On 10/01/2021 07:41, Cedric.dewijs@eclipso.eu wrote:
> I've tested some more.
> 
> Repeatedly sending the difference between two consecutive snapshots creates a structure on the target drive where all the snapshots share data. So 10 snapshots of 10 files of 100MB takes up 1GB, as expected.
> 
> Repeatedly sending the difference between the first snapshot and each next snapshot creates a structure on the target drive where the snapshots are independent, so they don't share any data. How can that be avoided?

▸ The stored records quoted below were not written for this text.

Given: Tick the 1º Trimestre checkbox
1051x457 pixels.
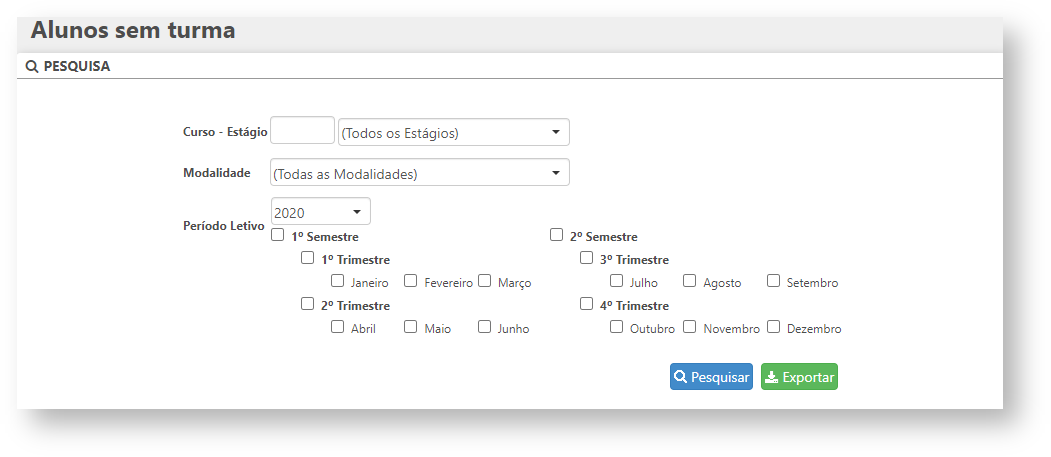Looking at the screenshot, I should point(308,258).
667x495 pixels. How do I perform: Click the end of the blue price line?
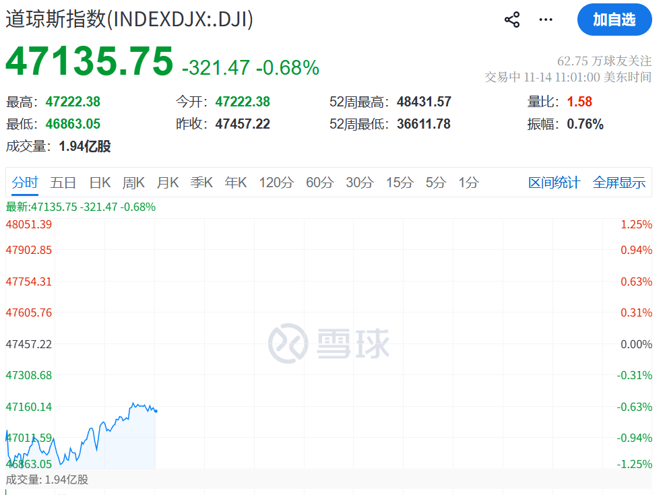click(x=156, y=410)
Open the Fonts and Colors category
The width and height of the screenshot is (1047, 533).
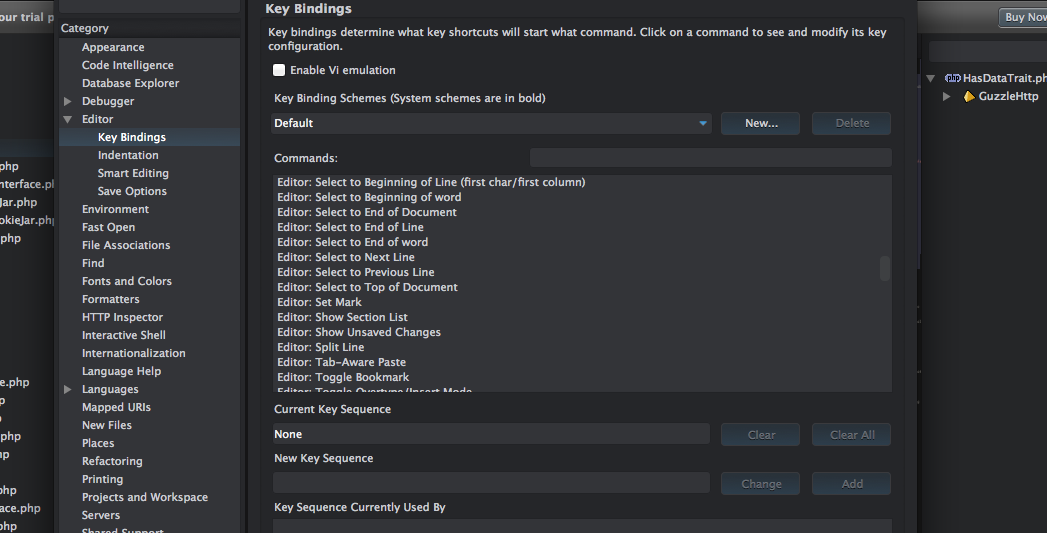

If you send a snapshot B with a parent A, any files not present in A
will be created in the copy of B. The fact that you already happen to
have a copy of the files somewhere else on the target is not known to
either the sender or the receiver - how would it be?

If you want the send process to take into account *other* snapshots that
have previously been sent, you need to tell send to also use those
snapshots as clone sources. That is what the -c option is for.

Alternatively, use a deduper on the destination after the receive has
finished and let it work out what can be shared.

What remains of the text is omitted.